Lucrecia Maldonado ha abordado el cuento, la poesía, la novela y el ensayo, su literatura es fresca, sin aspavientos ni las triquiñuelas de oficio, es vital donde la libertad de la creación se funde en el universo particular de una autora que habita y siente la vida a cada instante como si la esperanza y la alegría de sus personajes, a pesar de sus tragedias y dramas, fueran el destino esperado de la especie.
Escritora rigurosa que contrasta con su actitud desinhibida que enfrenta lo cotidiano con desparpajo entre un constante relente de felicidad. Sus libros nos hacen pensar sin duda pero nos hacen sentir, apelan a esos sentidos que normalmente el intelecto pretende ocultar. Así la intuyo, la deduzco, la infiero.
Su más reciente reto literario es el volumen Bip bip, ganador del primer premio del Concurso Internacional de Literatura Juvenil, Libresa, 2008.
Debo decir que el adjetivo al género me hace reticente a leer títulos bajo esa denominación tan "particular", y a la vez tan ambigua y general. Pecado aparte y sin redención, debo decir que Bip bip es un excelente conjunto de cuentos que tratan de personajes jóvenes entre la puericia y el final de la adolescencia escritos con sobriedad pero con inmensa soltura, sin caer en el prurito del estereotipo de lo "juvenil" ni el inevitable consejo o moraleja, con mucha moralina, a que nos han acostumbrado ciertos autores "juveniles".
Lucrecia se arriesga a dejar contar a sus personajes sus historias, sus modos de ver el mundo, de sentirlo, de cuestionarlo y enfrentarlo; su relación con los llamados adultos para dejar entrever al lector esa fatua solemnidad de quienes nos adjudicamos el saber y la razón de los años, cerrando nuestros sentidos, soberbios por incapacidad de no solo mirar atrás sino de aprehender el presente y proponerse el futuro como una aventura, un constante aprendizaje, sin perder de vista que vivir a pesar de todo es una oportunidad que todos los hombres y mujeres, de cualquier edad, tenemos que asumir porque somos posibilidad.
El cuento que da título a este artículo es, a mi modo de leer, el más logrado, consigue la autora reunir en pocas páginas esa sensación indescriptible e indeterminable, con precisión en el tiempo, del salto cronológico, biológico y mental de la adolescencia (algo niña) a esa otra ambigua estancia para entrar al mundo de los jóvenes y adultos.
Nostalgia y ternura, cierta tristeza macerada con algo de amargura me dejó la pérdida de mejillas de la Hillary Duff.

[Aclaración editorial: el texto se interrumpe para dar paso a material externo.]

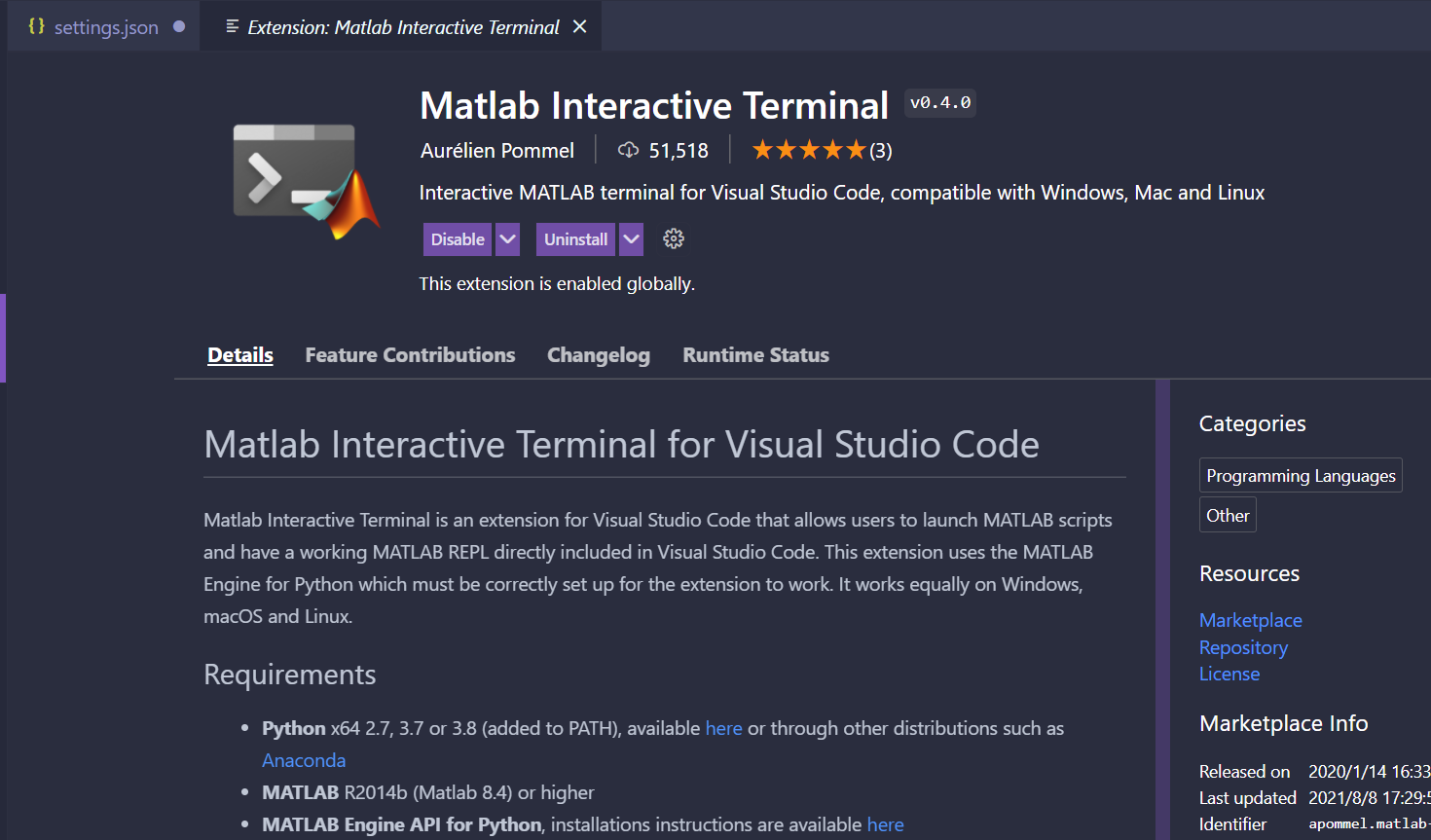
Task: Uninstall the Matlab Interactive Terminal extension
Action: (575, 239)
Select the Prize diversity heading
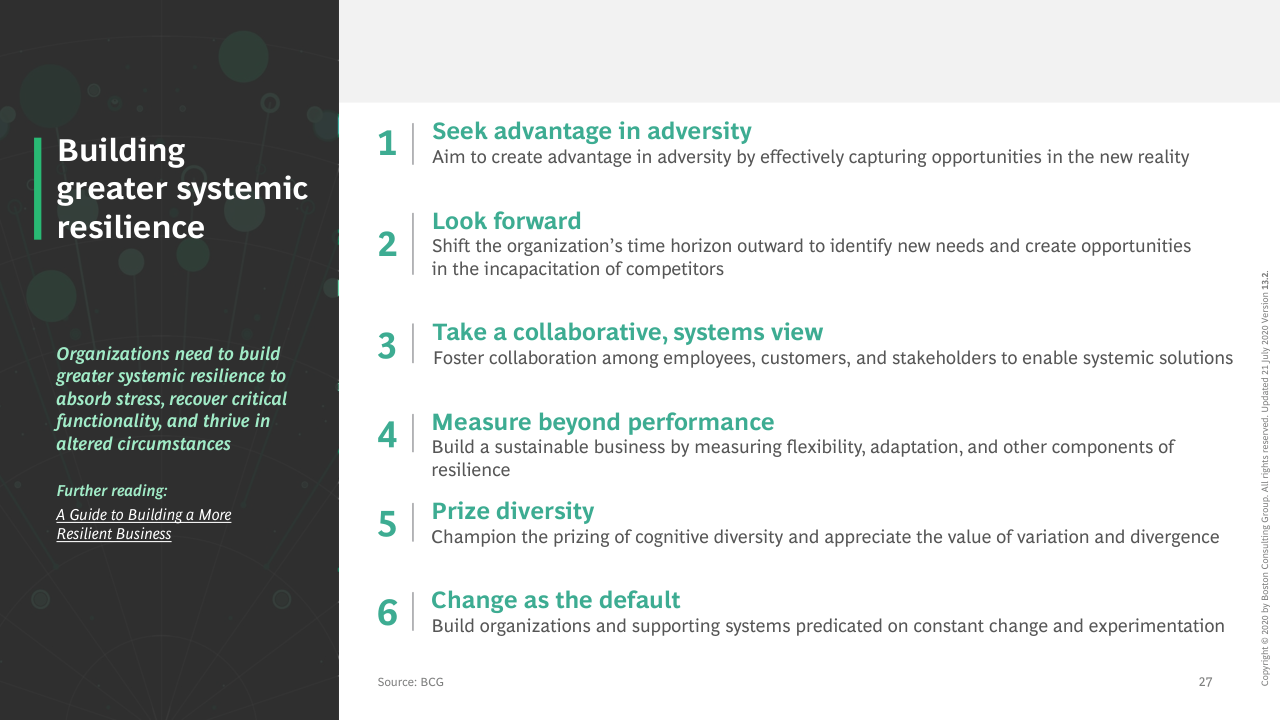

Tantas cosas hemos perdido con el paso de los años, tantas alegrías y tristezas se han olvidado o nos han marcado, y son solo los sueños mágicos, instantáneos, que aparecen en la memoria dibujados en la sonrisa inconsciente o en la caída rauda de una lágrima alegre; un verso, una imagen, una canción, un olor, un sentimiento son los únicos duendes que logran devolvernos a esa suerte de estadio de gracia que es sentir la felicidad, sin explicaciones ni sobrios raseros inútiles que la midan.
Bip bip es latido constante, no artificial de máquina de hospital del cuento que da título al libro, sino de una realidad tan natural y expectante solo posible en la ficción de Lucrecia. He vuelto a recordar, me he visto en el espejo, me he reconocido caminando, he visto en los otros sus características, "De cuando Hillary Duff tenía mejillas" y de lo demás que todos hemos perdido.
La autora y sus textos
Lucrecia Maldonado (Quito 1962). Entre sus obras se encuentran No es el amor quien muere, Mi sombra te ha de hacer falta, Todos los armarios, Como el silencio, entre otras.
La escritora ganó el Concurso Internacional de Literatura Juvenil Libresa 2008 con su libro Bip-bip.
La exitosa convocatoria que tuvo el concurso registró la participación de 121 autores provenientes de 19 países de lengua castellana.